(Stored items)

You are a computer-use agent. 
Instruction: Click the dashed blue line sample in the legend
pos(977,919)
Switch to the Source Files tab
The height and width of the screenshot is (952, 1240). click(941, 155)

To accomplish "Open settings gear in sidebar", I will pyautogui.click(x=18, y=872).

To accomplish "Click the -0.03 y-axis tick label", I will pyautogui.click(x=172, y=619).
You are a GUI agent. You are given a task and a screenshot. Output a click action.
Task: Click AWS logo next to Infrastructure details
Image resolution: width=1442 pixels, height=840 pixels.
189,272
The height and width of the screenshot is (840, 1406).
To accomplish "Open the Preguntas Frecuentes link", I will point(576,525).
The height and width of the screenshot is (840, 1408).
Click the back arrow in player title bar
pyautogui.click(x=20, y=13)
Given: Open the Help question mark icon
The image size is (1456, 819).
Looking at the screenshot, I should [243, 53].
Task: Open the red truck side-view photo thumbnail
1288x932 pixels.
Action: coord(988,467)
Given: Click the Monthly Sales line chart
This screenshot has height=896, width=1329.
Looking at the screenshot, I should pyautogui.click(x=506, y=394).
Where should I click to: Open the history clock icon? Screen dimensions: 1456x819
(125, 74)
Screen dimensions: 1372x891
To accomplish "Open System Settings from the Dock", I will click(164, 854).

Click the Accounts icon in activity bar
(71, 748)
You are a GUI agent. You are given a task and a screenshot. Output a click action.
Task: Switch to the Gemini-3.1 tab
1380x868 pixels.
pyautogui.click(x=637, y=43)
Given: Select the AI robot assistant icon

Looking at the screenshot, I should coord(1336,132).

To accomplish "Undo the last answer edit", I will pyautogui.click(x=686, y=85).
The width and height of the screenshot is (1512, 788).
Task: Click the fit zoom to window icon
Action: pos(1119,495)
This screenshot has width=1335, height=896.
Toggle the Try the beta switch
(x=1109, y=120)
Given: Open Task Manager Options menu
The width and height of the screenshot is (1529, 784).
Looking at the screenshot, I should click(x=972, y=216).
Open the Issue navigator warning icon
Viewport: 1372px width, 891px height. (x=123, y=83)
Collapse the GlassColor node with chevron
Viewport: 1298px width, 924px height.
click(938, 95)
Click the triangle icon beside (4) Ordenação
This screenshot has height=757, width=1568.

EXERCISE GOAL
Each of the records is to be written out again exactly.

REPLY TO THE TASK
You are a computer-use agent. 
Instruction: Click the dashed blue line sample in the legend
pos(977,919)
Switch to the Source Files tab
The height and width of the screenshot is (952, 1240). click(941, 155)

To accomplish "Open settings gear in sidebar", I will pyautogui.click(x=18, y=872).

To accomplish "Click the -0.03 y-axis tick label", I will pyautogui.click(x=172, y=619).
You are a GUI agent. You are given a task and a screenshot. Output a click action.
Task: Click AWS logo next to Infrastructure details
Image resolution: width=1442 pixels, height=840 pixels.
189,272
The height and width of the screenshot is (840, 1406).
To accomplish "Open the Preguntas Frecuentes link", I will point(576,525).
The height and width of the screenshot is (840, 1408).
Click the back arrow in player title bar
pyautogui.click(x=20, y=13)
Given: Open the Help question mark icon
The image size is (1456, 819).
Looking at the screenshot, I should [243, 53].
Task: Open the red truck side-view photo thumbnail
1288x932 pixels.
Action: coord(988,467)
Given: Click the Monthly Sales line chart
This screenshot has height=896, width=1329.
Looking at the screenshot, I should pyautogui.click(x=506, y=394).
Where should I click to: Open the history clock icon? Screen dimensions: 1456x819
(125, 74)
Screen dimensions: 1372x891
To accomplish "Open System Settings from the Dock", I will click(164, 854).

Click the Accounts icon in activity bar
(71, 748)
You are a GUI agent. You are given a task and a screenshot. Output a click action.
Task: Switch to the Gemini-3.1 tab
1380x868 pixels.
pyautogui.click(x=637, y=43)
Given: Select the AI robot assistant icon

Looking at the screenshot, I should coord(1336,132).

To accomplish "Undo the last answer edit", I will pyautogui.click(x=686, y=85).
The width and height of the screenshot is (1512, 788).
Task: Click the fit zoom to window icon
Action: pos(1119,495)
This screenshot has width=1335, height=896.
Toggle the Try the beta switch
(x=1109, y=120)
Given: Open Task Manager Options menu
The width and height of the screenshot is (1529, 784).
Looking at the screenshot, I should click(x=972, y=216).
Open the Issue navigator warning icon
Viewport: 1372px width, 891px height. (x=123, y=83)
Collapse the GlassColor node with chevron
Viewport: 1298px width, 924px height.
click(938, 95)
Click the triangle icon beside (4) Ordenação
This screenshot has height=757, width=1568.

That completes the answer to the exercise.